Yes, it was, at least sort of, and Acts quickly points out the abject failure of that attempt. They couldn’t even get the widows fairly fed! The major difference of what eventually became early Christian society was simply – – the giving was voluntary!!
Liberals on this thread are pretty much right – – we conservative Christians love to “talk the talk,” but coughing up what we should be giving is not something we are good at.
Conservatives on this thread are also pretty much right about some things – – we are right to be suspicious of a secular government that, over time, has shown itself to be interested primarily in its own self-perpetuation and enrichment, much more than such things as helping children, or anyone else, for that matter.
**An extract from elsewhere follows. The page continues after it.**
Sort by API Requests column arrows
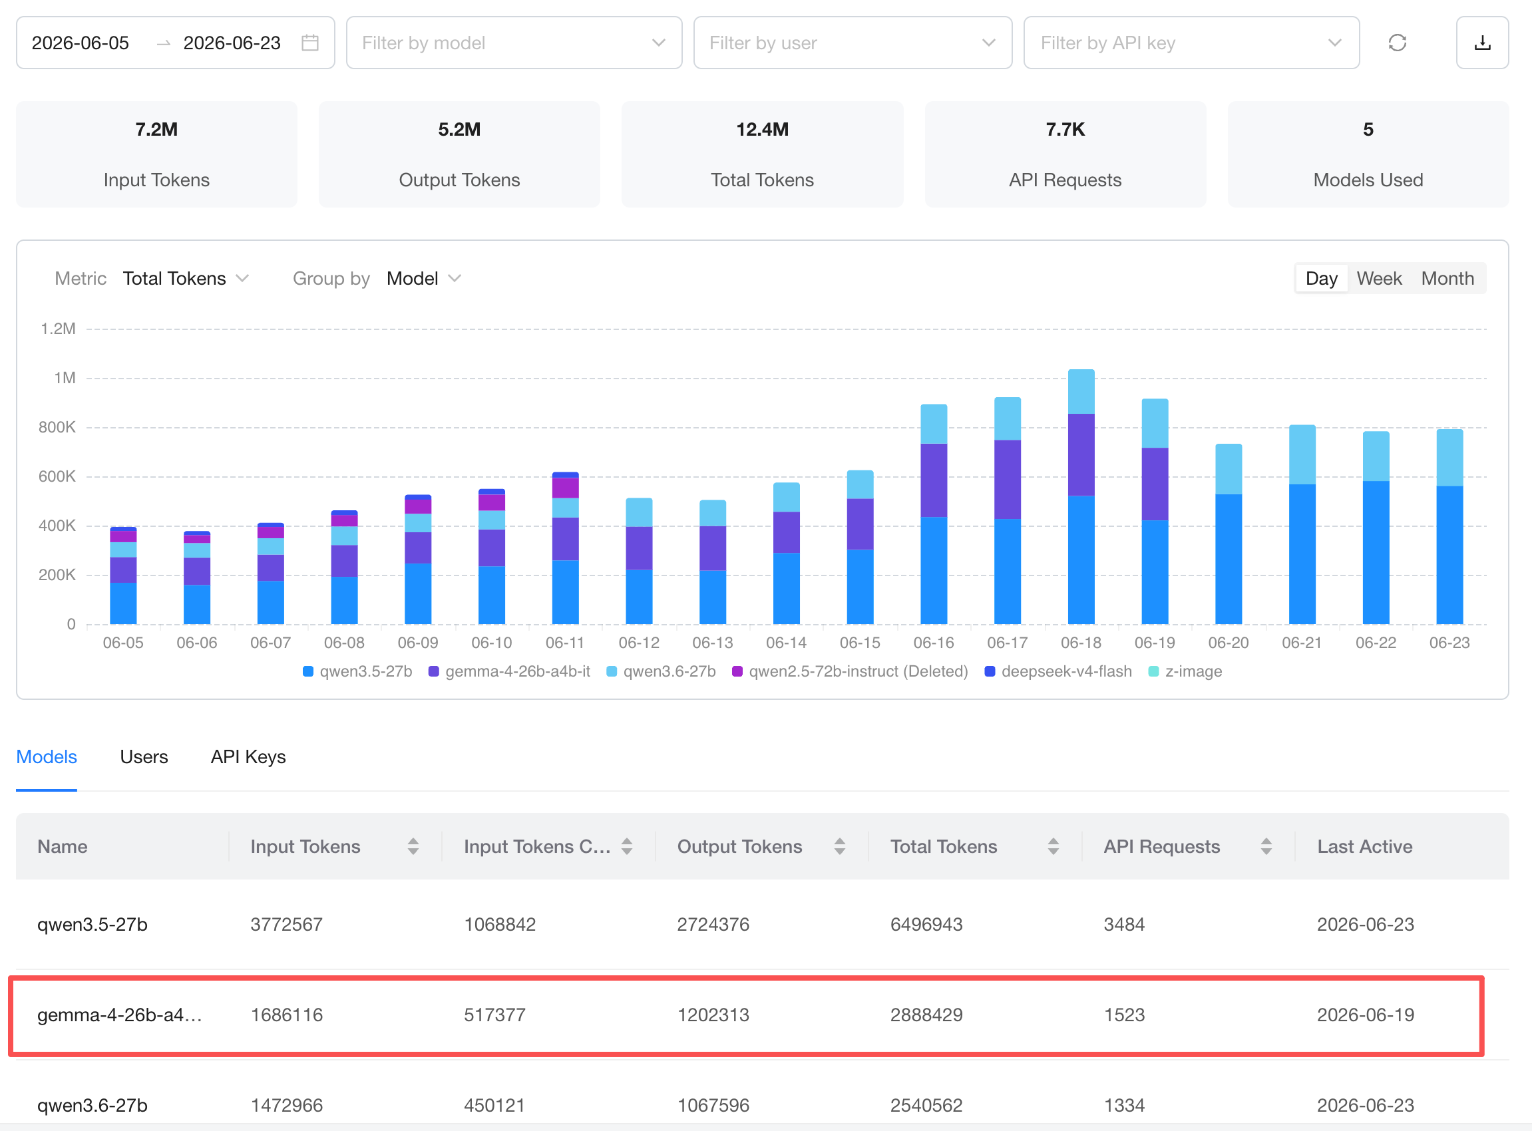 tap(1266, 847)
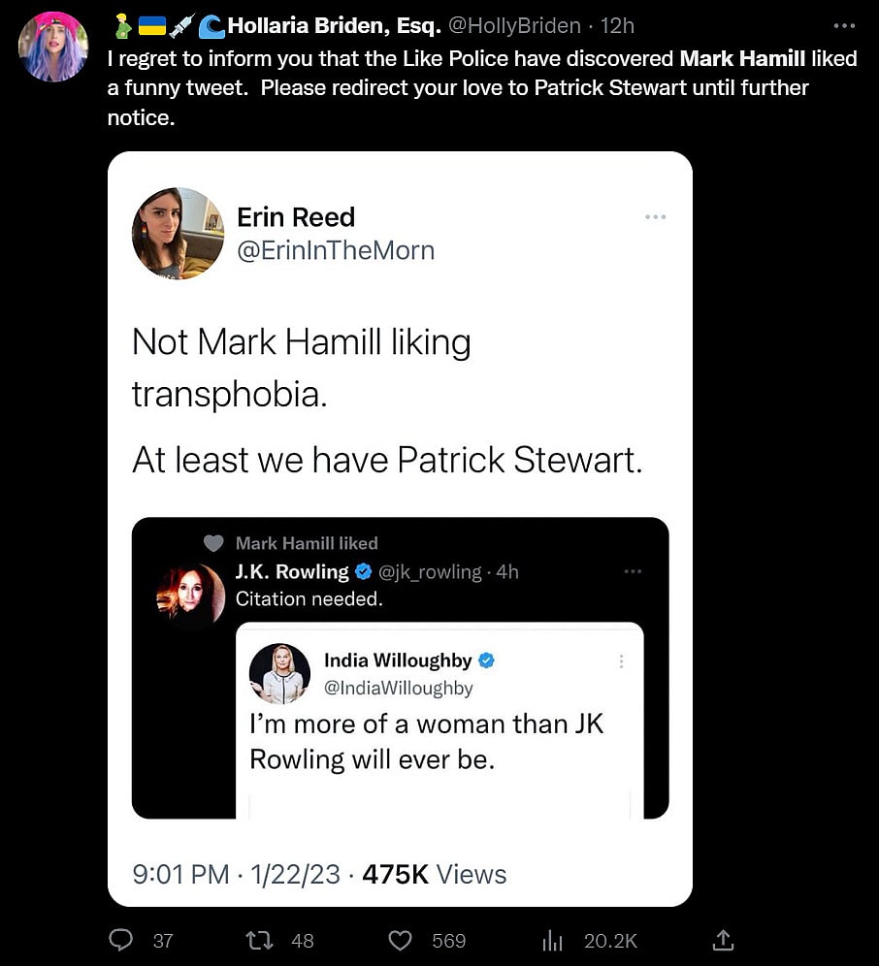This screenshot has width=879, height=966.
Task: Click the reply count showing 37
Action: (164, 940)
It may be wishful thinking to say, “If this is going to get done, religious people are going to have to do it, out of their (private) generosity.” But I believe that is true, and that belief is borne of pragmatism. Almost everything else (not everything, but almost all) that the government has “done for us” in the past has been a way of extracting wealth from those who actually produce it, and using it to enrich “programs” and the people who administer them. It may not have been intended to be that way by “well-meaning” people in the beginning, but that is the way it winds up. I cannot support that. But I will give a good share of my income to help a sick kid (or a sick adult) that I can lay my own hands on, take to the doctor, oversee the quality of the care I am paying for, and so on. Others are doing the same, I am sure. More need to.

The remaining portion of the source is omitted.